• [PROVIDED DATA]
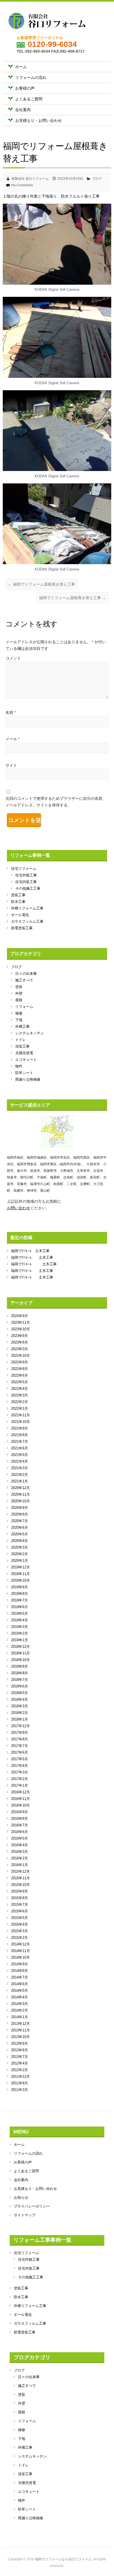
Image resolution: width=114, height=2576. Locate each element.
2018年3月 (19, 1706)
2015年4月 (19, 1924)
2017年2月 (19, 1779)
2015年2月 (19, 1938)
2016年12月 (20, 1792)
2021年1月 (19, 1481)
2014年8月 (19, 1971)
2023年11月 (20, 1322)
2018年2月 (19, 1713)
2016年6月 (19, 1832)
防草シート (24, 1073)
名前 (11, 712)
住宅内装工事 (26, 882)
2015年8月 (19, 1898)
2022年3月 (19, 1395)
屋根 (18, 1000)
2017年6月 (19, 1752)
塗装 (18, 987)
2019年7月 (19, 1600)
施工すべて (24, 980)
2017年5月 (19, 1759)
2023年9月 (19, 1336)
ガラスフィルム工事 (27, 921)
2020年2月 (19, 1554)
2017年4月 (19, 1766)
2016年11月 (20, 1799)
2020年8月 (19, 1514)
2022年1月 (19, 1408)
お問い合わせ (18, 1208)
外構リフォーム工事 (27, 908)
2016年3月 (19, 1852)
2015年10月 (20, 1885)
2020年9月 (19, 1508)
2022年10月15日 (70, 179)
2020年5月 (19, 1534)
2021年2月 (19, 1475)
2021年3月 (19, 1468)
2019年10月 (20, 1580)
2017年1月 (19, 1785)
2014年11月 (20, 1951)
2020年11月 (20, 1494)
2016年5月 (19, 1838)
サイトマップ (24, 2215)
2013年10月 (20, 2037)
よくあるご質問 (28, 99)
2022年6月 (19, 1375)
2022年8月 (19, 1369)
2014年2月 (19, 2010)
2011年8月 (19, 2083)
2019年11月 (20, 1574)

• [EXERCISE BRIEF]
Only these lines should appear in the reply: the one containing "2015年10月 (20, 1885)", the last line of the data, and all lines between them, each copied exactly.

• [ANSWER BELOW]
2015年10月 (20, 1885)
2020年9月 (19, 1508)
2022年10月15日 (70, 179)
2020年5月 (19, 1534)
2021年2月 (19, 1475)
2021年3月 (19, 1468)
2019年10月 (20, 1580)
2017年1月 (19, 1785)
2014年11月 (20, 1951)
2020年11月 (20, 1494)
2016年5月 (19, 1838)
サイトマップ (24, 2215)
2013年10月 (20, 2037)
よくあるご質問 (28, 99)
2022年6月 (19, 1375)
2022年8月 (19, 1369)
2014年2月 (19, 2010)
2011年8月 (19, 2083)
2019年11月 (20, 1574)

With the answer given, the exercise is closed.